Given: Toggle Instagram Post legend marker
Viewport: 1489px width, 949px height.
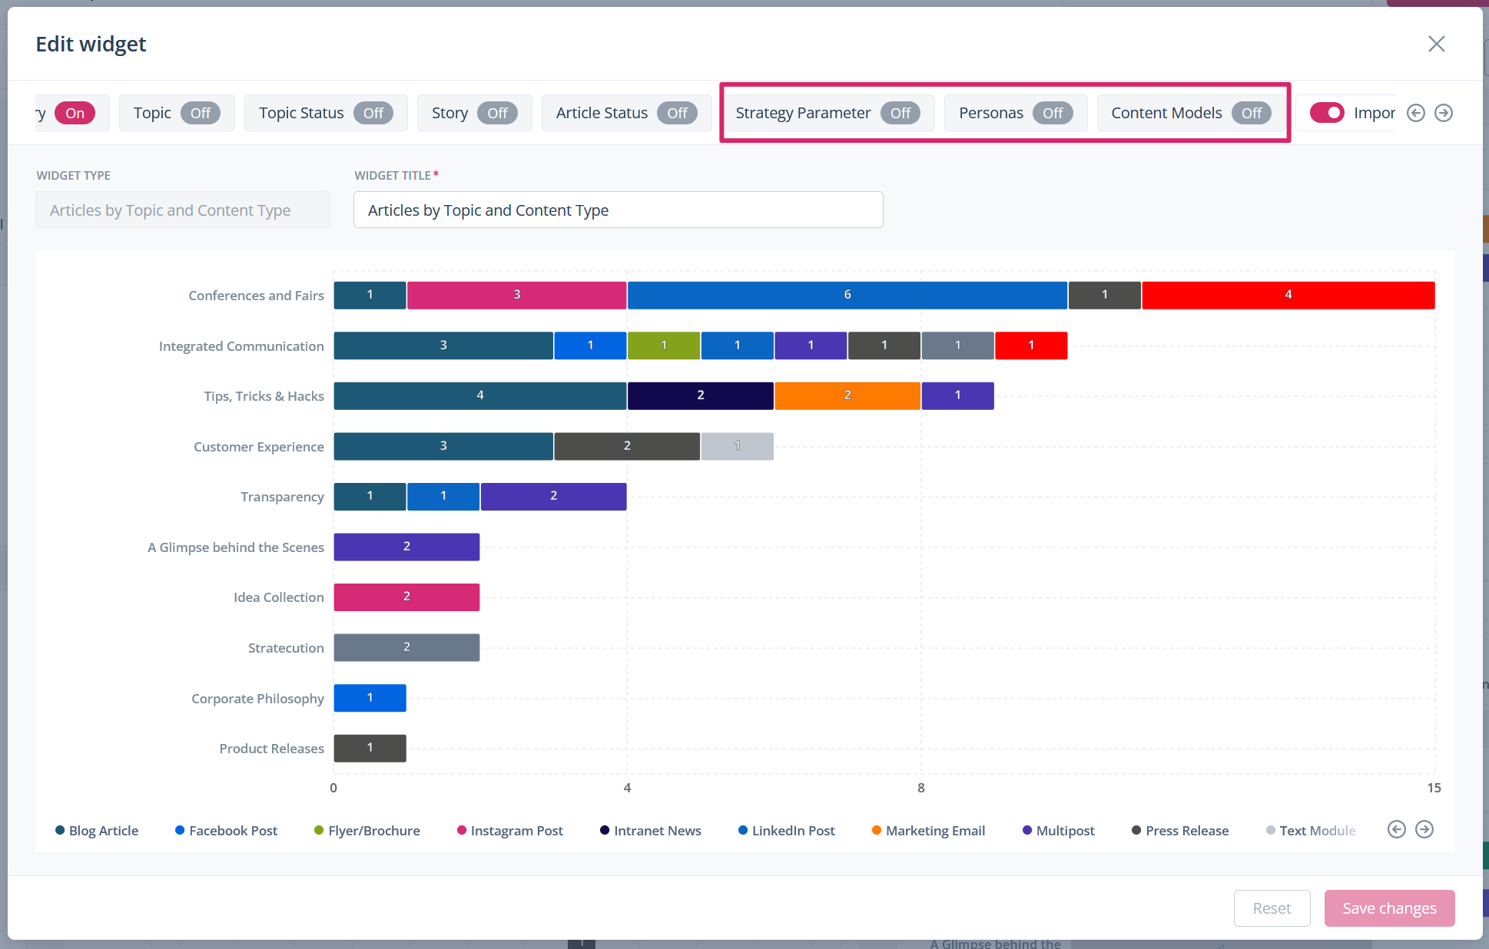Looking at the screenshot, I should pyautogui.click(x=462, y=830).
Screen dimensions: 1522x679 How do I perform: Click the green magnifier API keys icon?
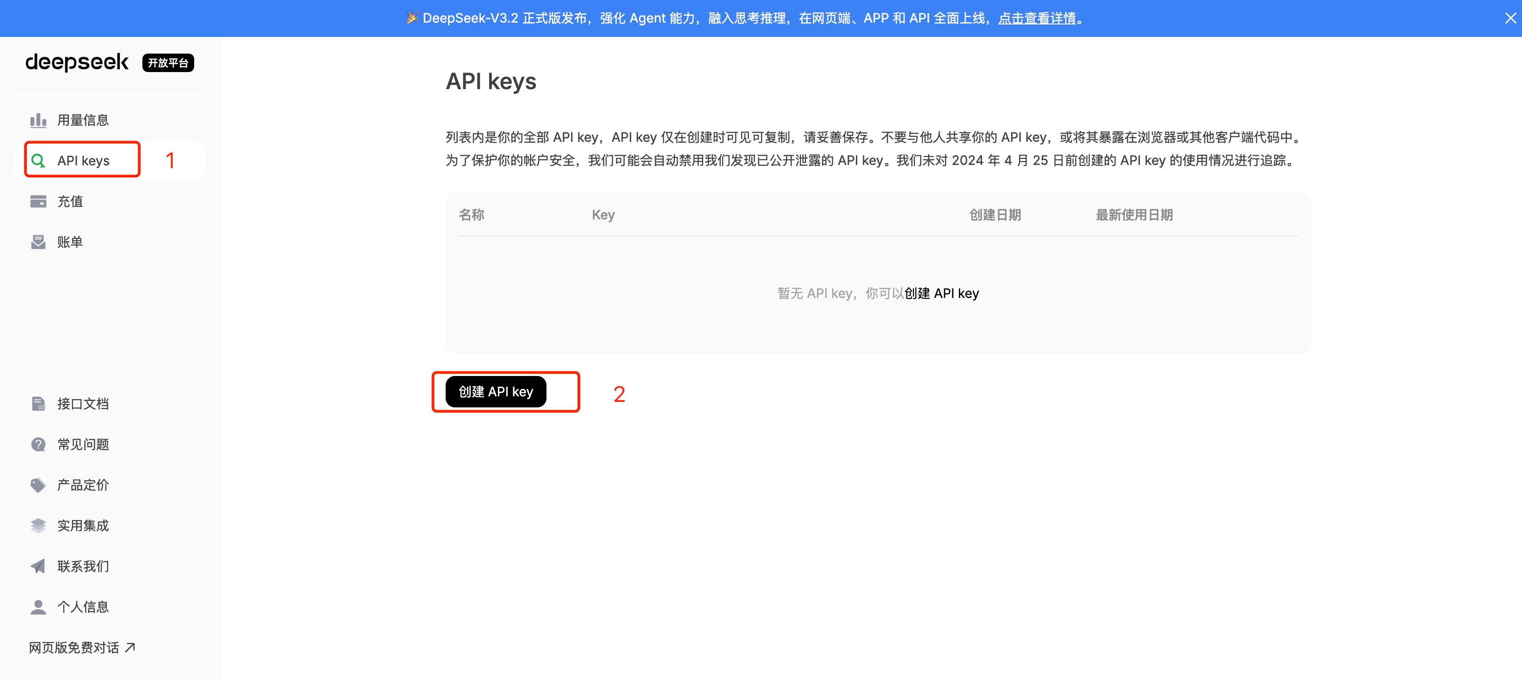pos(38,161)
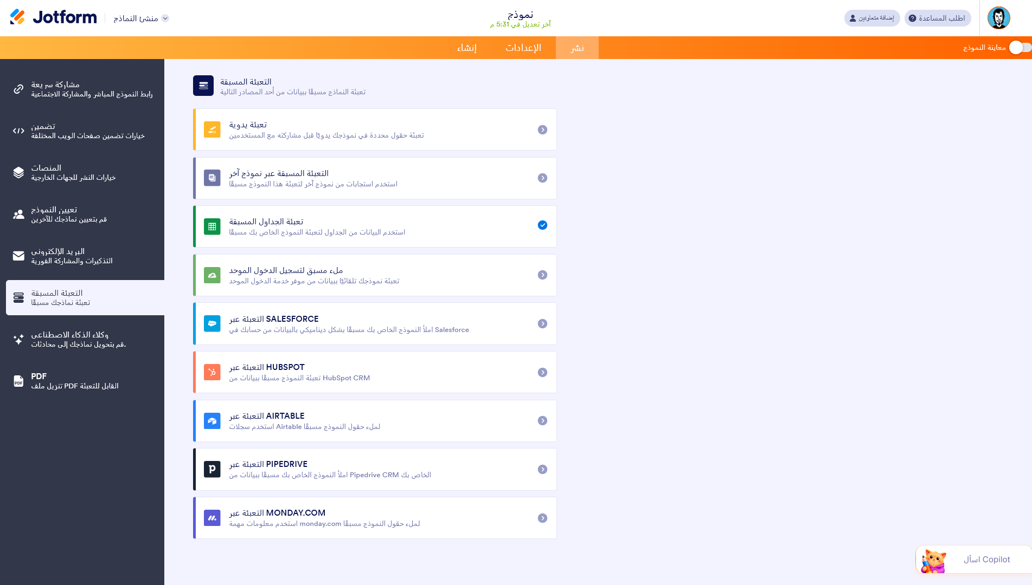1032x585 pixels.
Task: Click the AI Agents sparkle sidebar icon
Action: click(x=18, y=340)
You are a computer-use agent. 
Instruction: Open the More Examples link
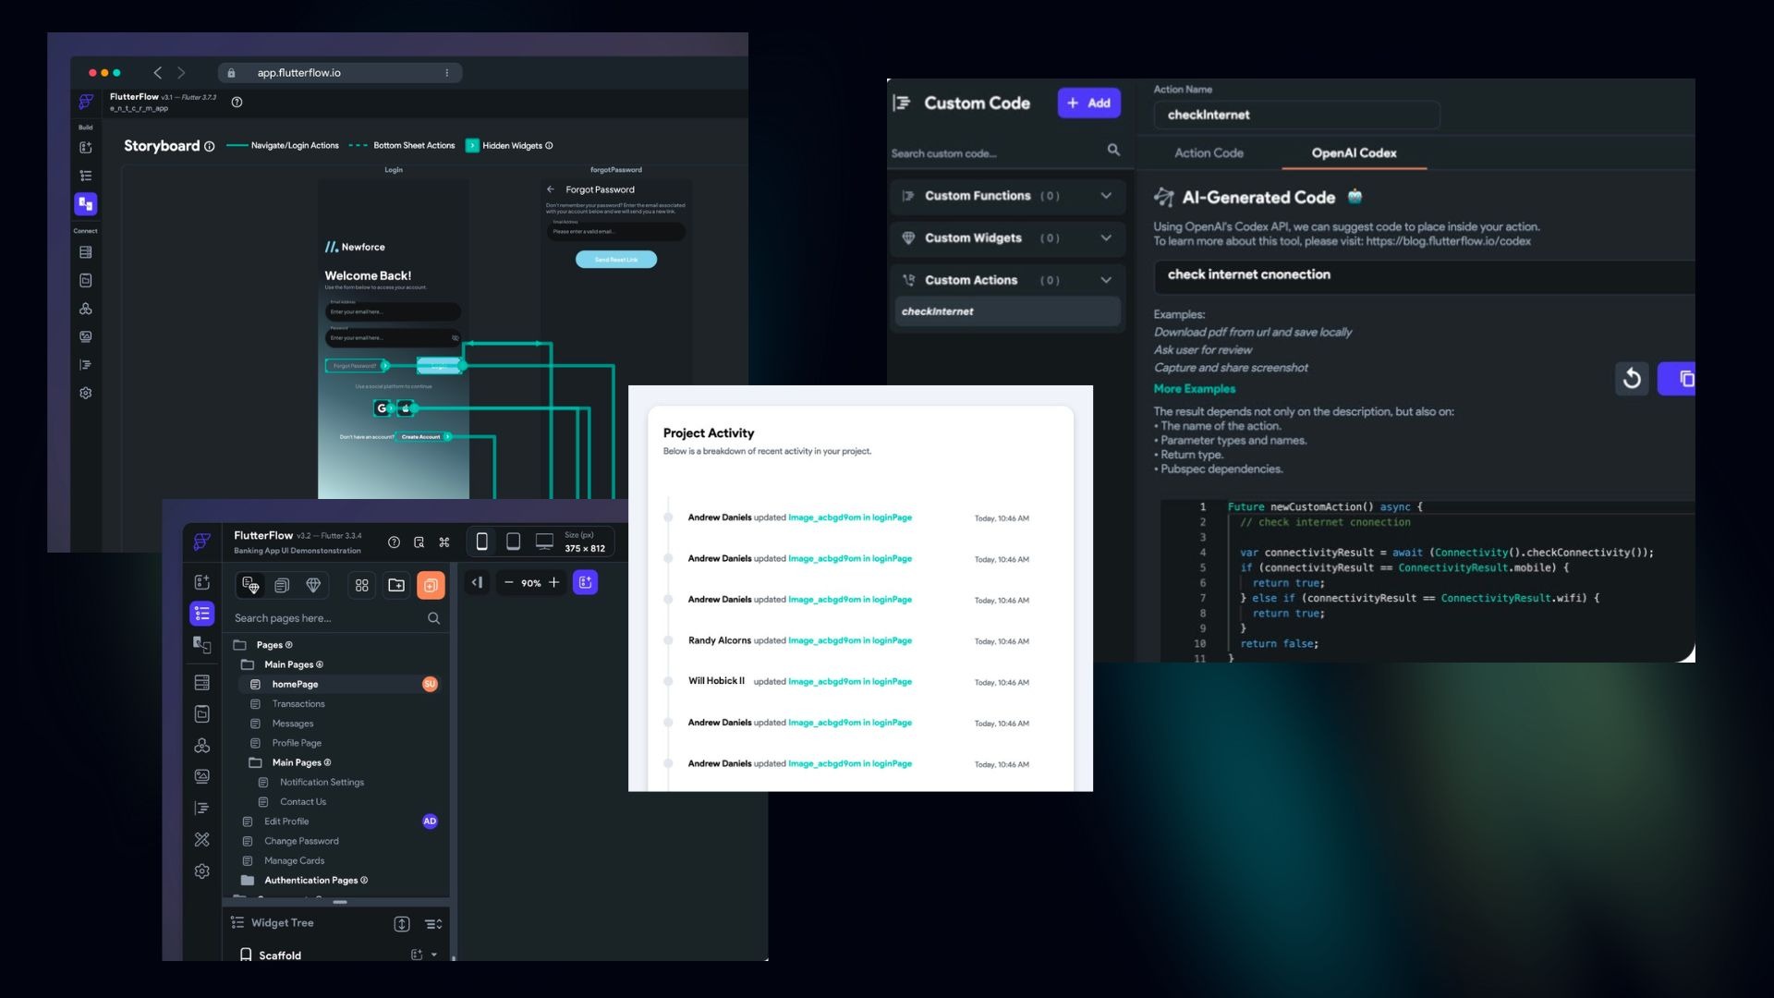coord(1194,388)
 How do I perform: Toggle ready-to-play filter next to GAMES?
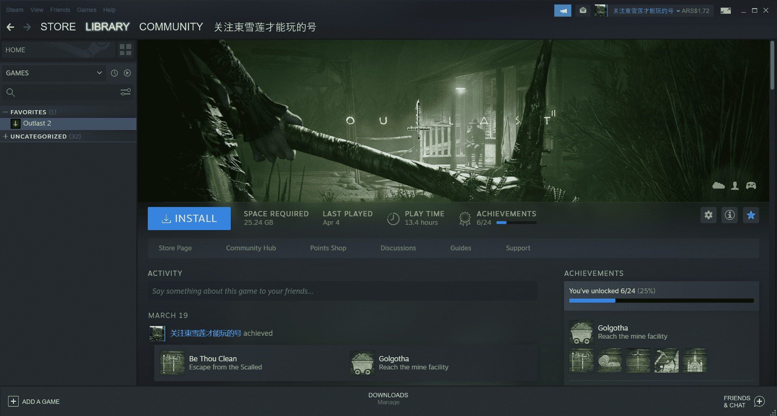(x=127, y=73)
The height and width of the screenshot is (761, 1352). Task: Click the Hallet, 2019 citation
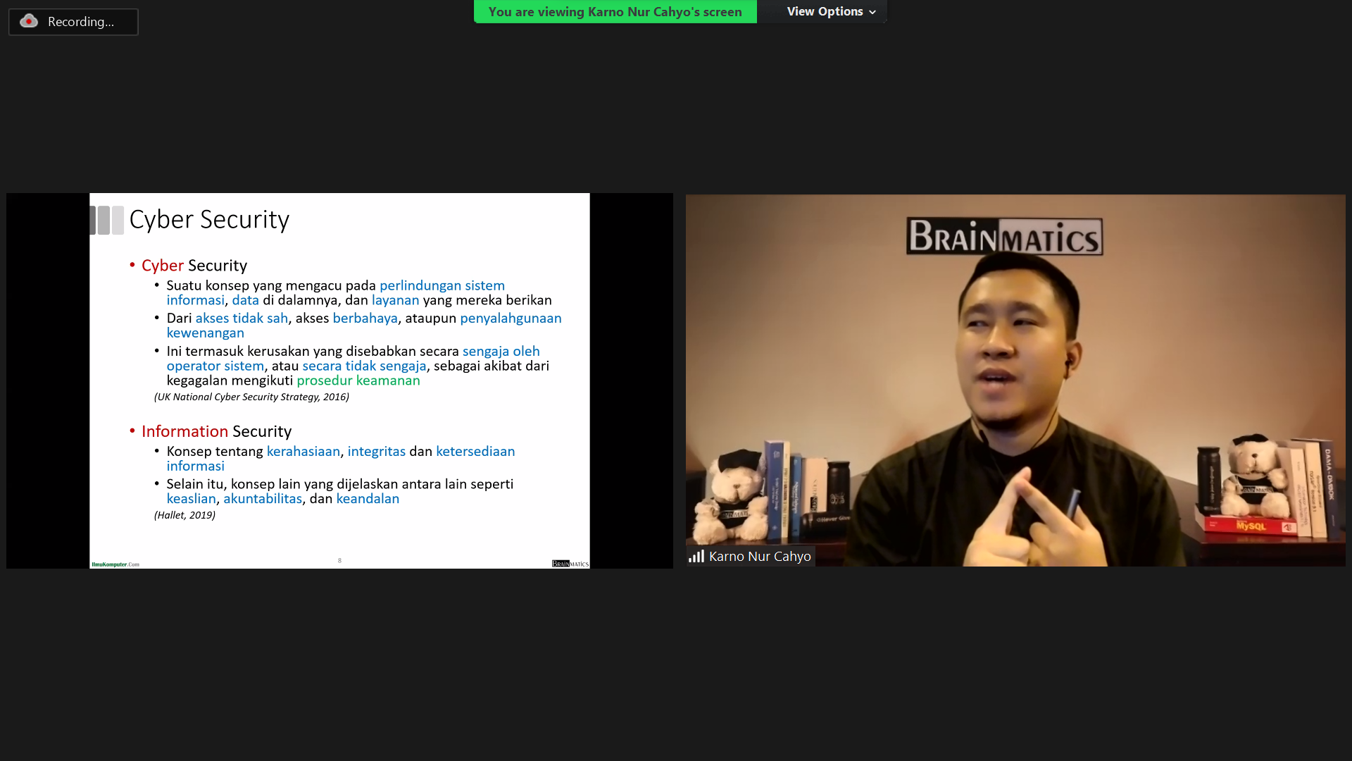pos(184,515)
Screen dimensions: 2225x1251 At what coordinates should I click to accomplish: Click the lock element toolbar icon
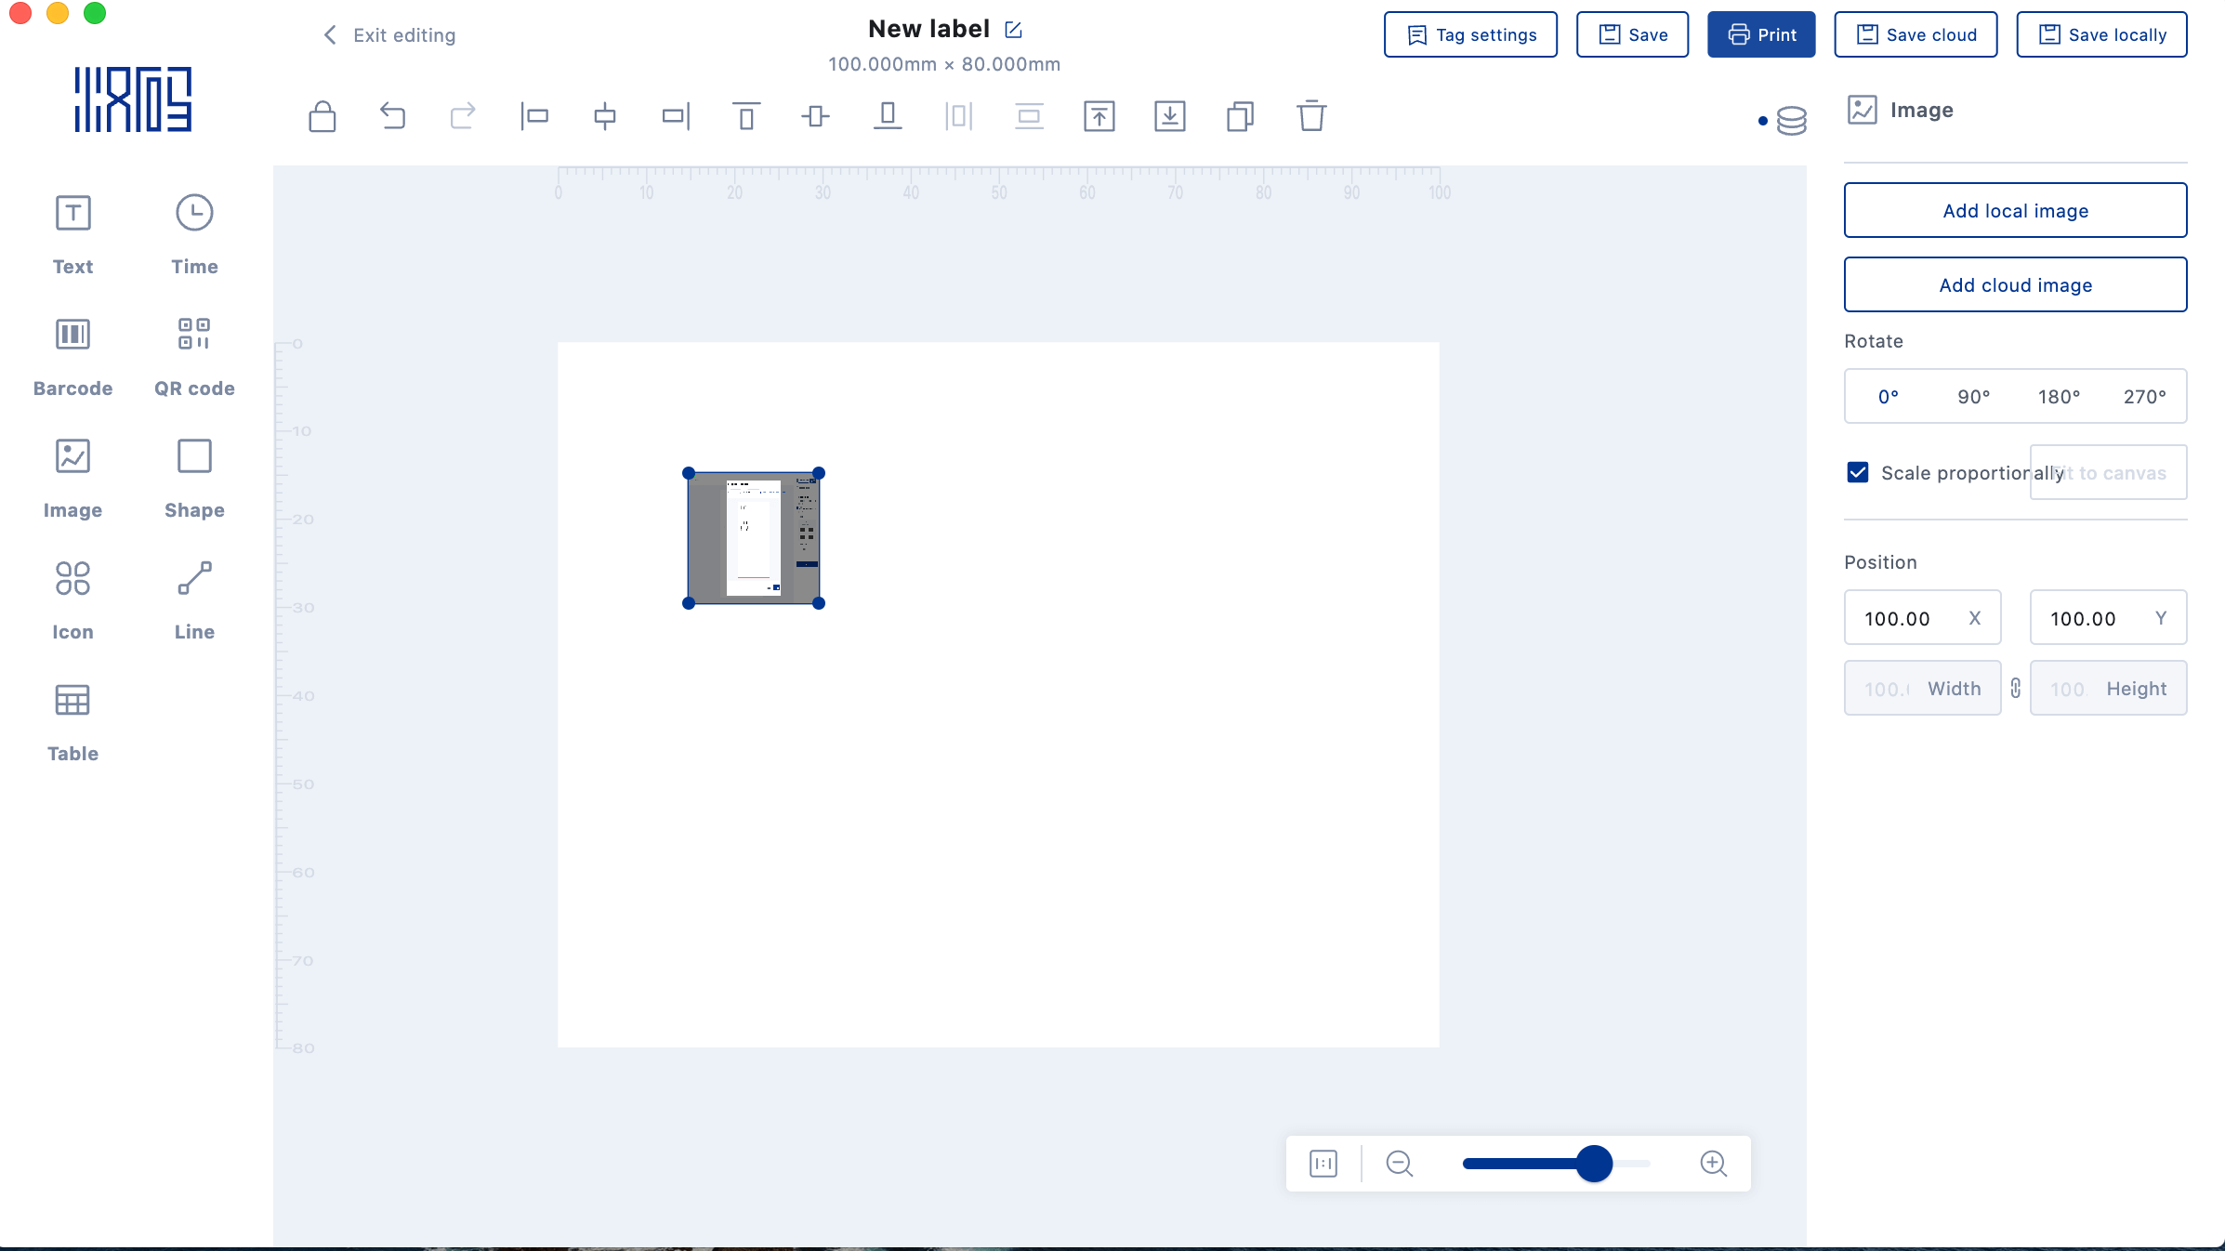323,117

- _EXERCISE_: In your copy, repeat the records above exactly and include no images.

- _EXERCISE ANSWER_:
Given: Toggle Instagram Post legend marker
Viewport: 1489px width, 949px height.
Looking at the screenshot, I should pyautogui.click(x=462, y=830).
Screen dimensions: 1522x679 How do I perform: Click the green magnifier API keys icon?
pos(38,161)
1032x585 pixels.
Task: Click the AI Agents sparkle sidebar icon
Action: click(x=18, y=340)
You are a computer-use agent. 
Instruction: Open the More Examples link
coord(1194,388)
 How do I perform: Toggle ready-to-play filter next to GAMES?
(x=127, y=73)
The height and width of the screenshot is (761, 1352). Task: Click the Hallet, 2019 citation
pos(184,515)
Screen dimensions: 2225x1251 At what coordinates should I click to accomplish: Click the lock element toolbar icon
323,117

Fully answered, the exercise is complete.